**GOAL**
Write out every line of the entries below as a numbered list, skipping blank lines and leaving the pictures out.
■ ■ ■ ■ ■
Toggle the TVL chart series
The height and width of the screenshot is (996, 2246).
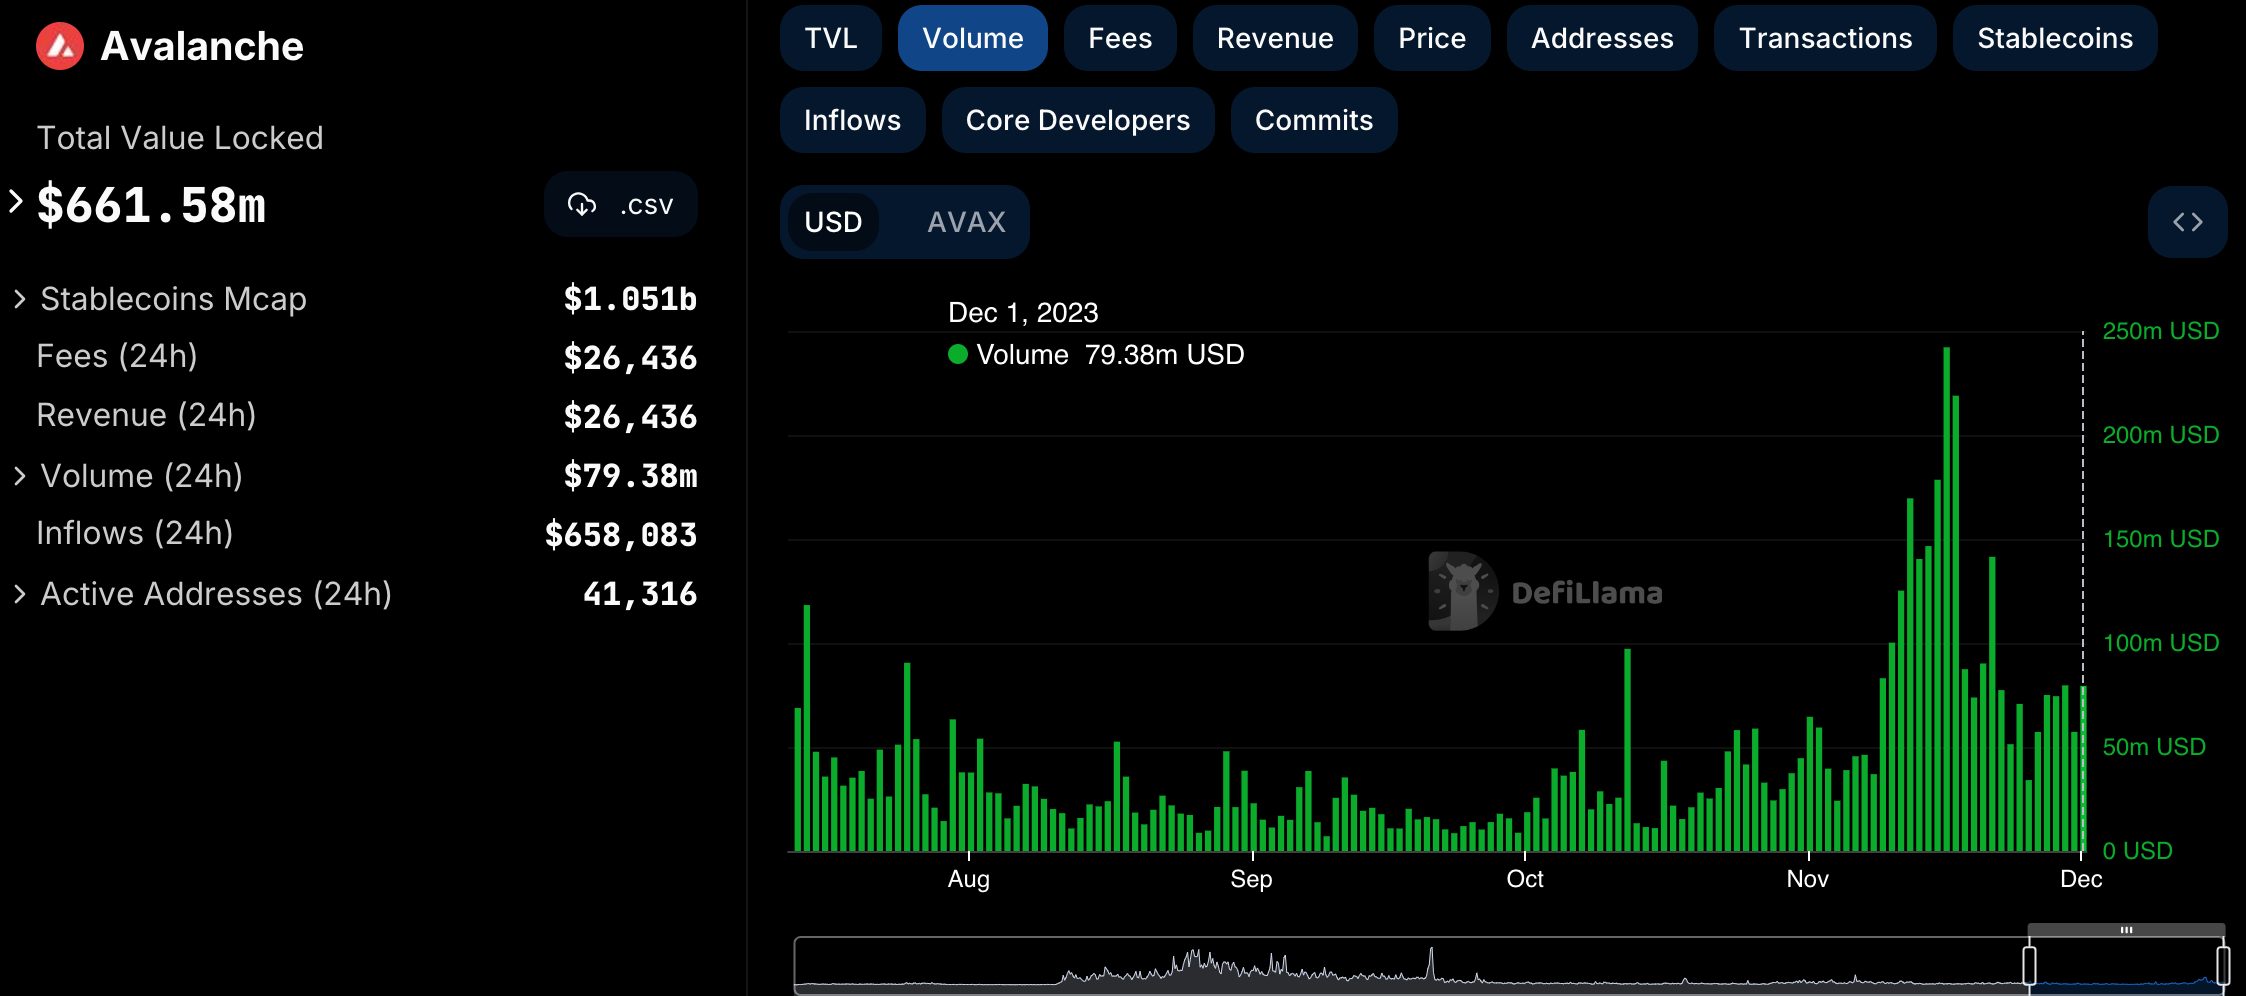pyautogui.click(x=830, y=38)
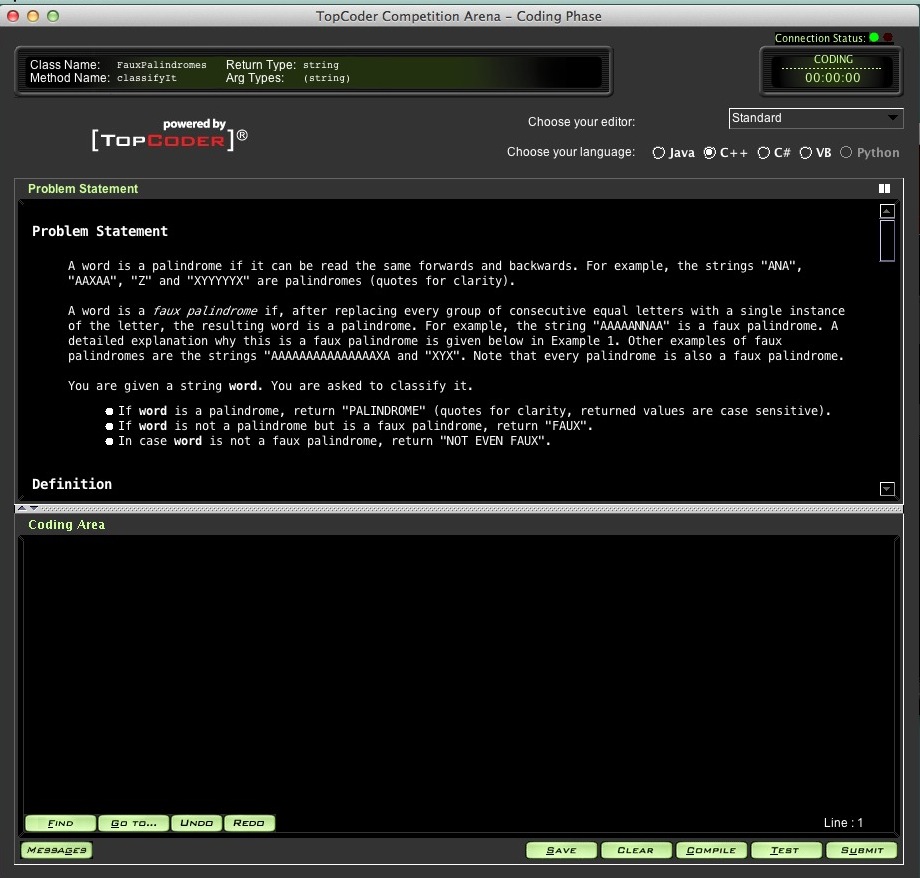Click the split pane collapse-up arrow
This screenshot has width=920, height=878.
(22, 509)
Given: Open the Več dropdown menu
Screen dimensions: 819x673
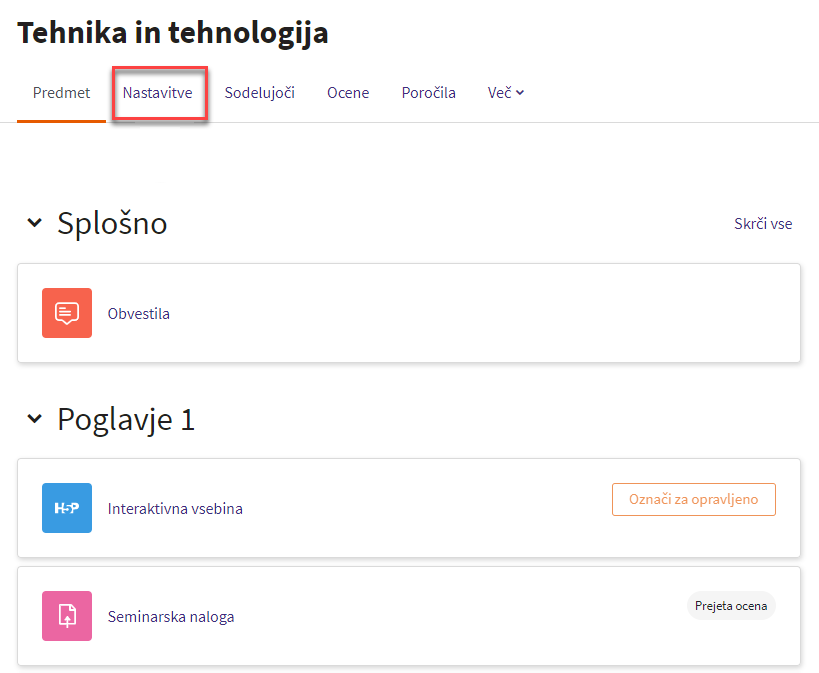Looking at the screenshot, I should click(506, 93).
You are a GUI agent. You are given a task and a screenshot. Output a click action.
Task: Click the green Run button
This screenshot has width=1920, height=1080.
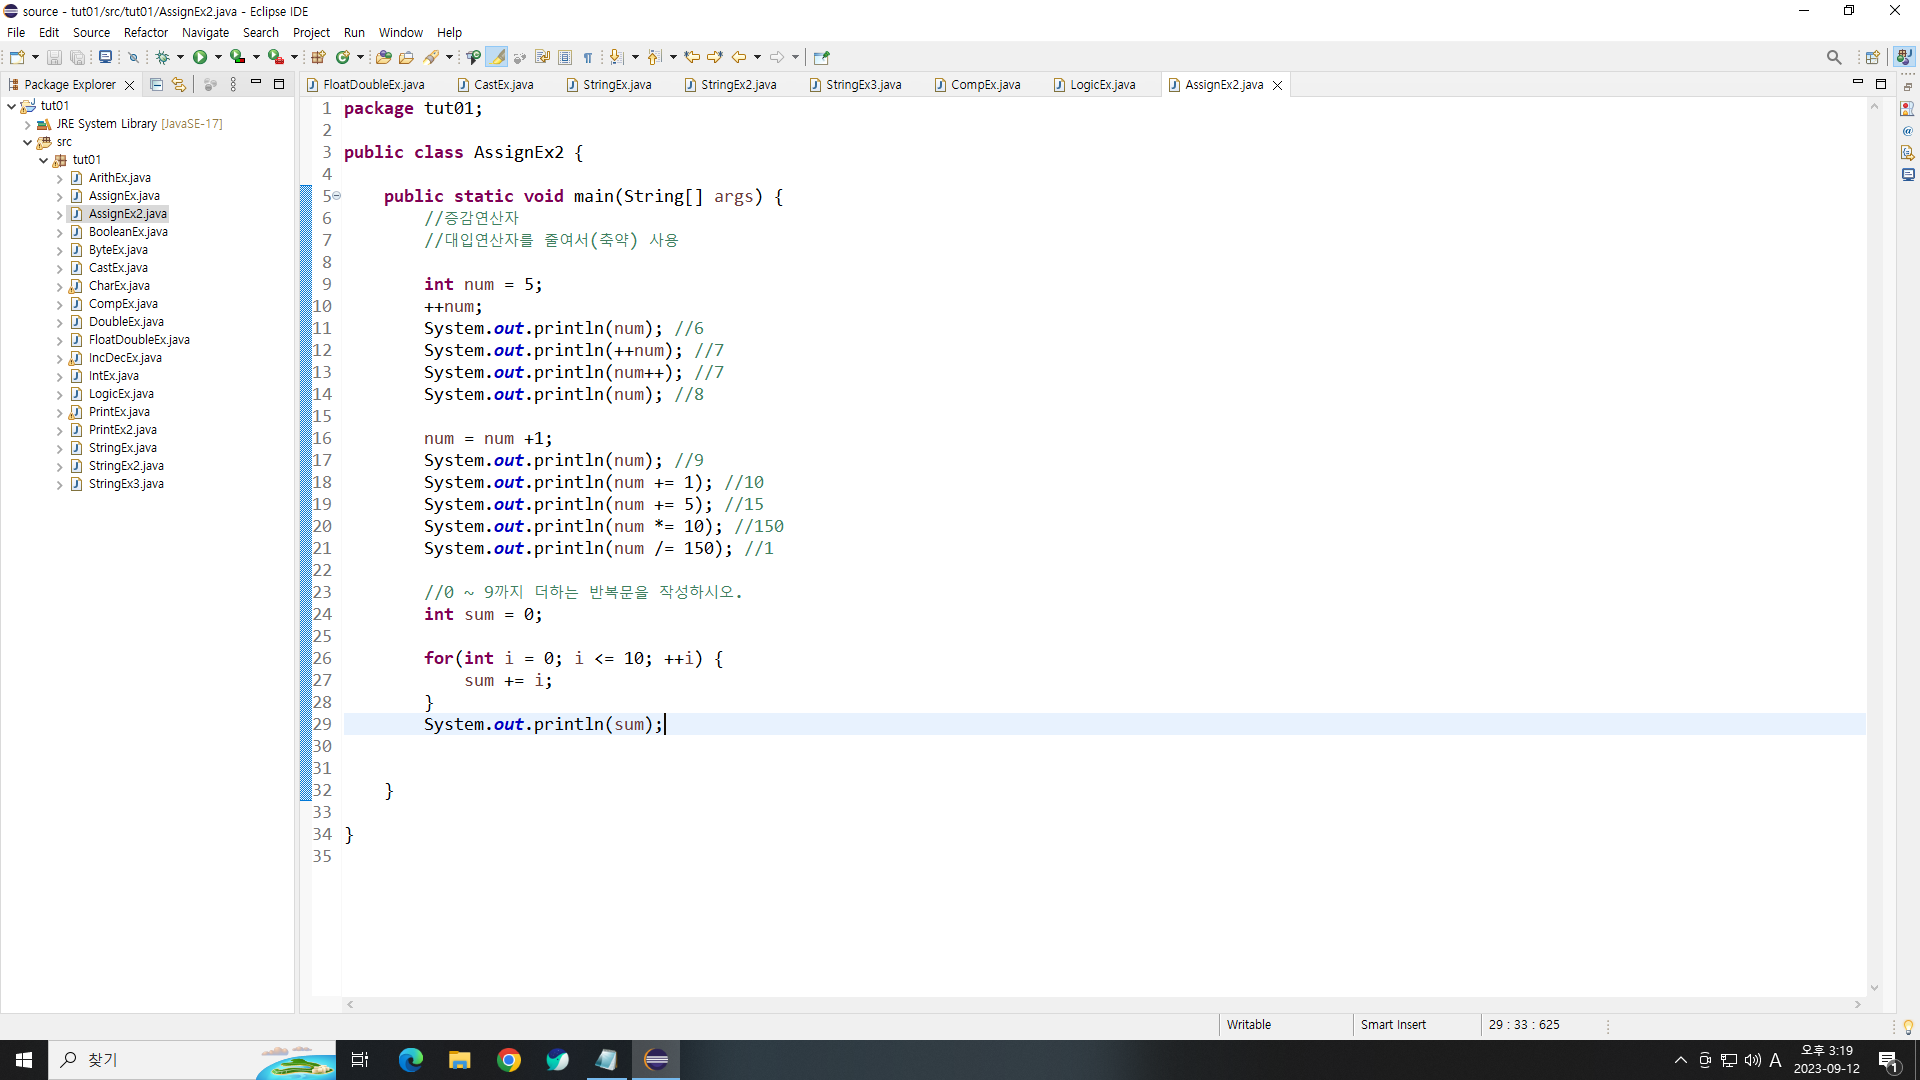(200, 57)
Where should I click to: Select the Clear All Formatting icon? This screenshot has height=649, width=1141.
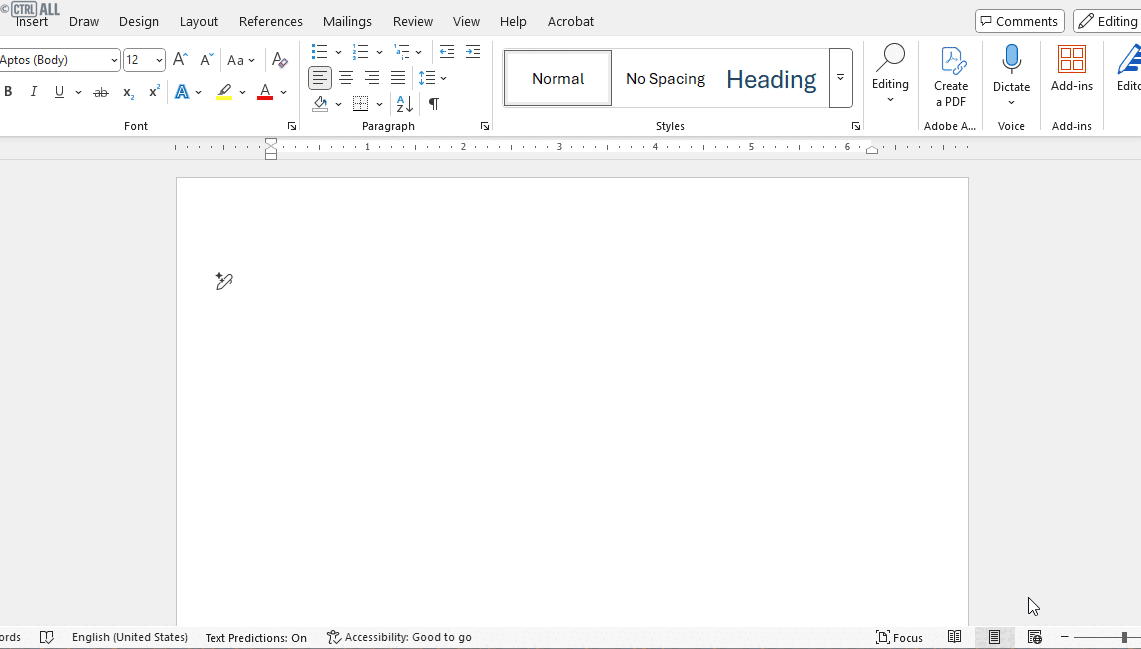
■ ■ ■ ■ ■
**EXPECTED OUTPUT**
1. Toggle the TVL chart series
2. The height and width of the screenshot is (996, 2246).
3. pyautogui.click(x=830, y=38)
4. Click the split pane collapse-up arrow
5. This screenshot has width=920, height=878.
6. (22, 509)
7. Given: Open the Več dropdown menu
8. Screen dimensions: 819x673
9. Looking at the screenshot, I should click(506, 93).
10. You are a GUI agent. You are given a task and a screenshot. Output a click action.
11. Task: Click the green Run button
12. This screenshot has width=1920, height=1080.
13. (200, 57)
14. Where should I click to: Select the Clear All Formatting icon? This screenshot has height=649, width=1141.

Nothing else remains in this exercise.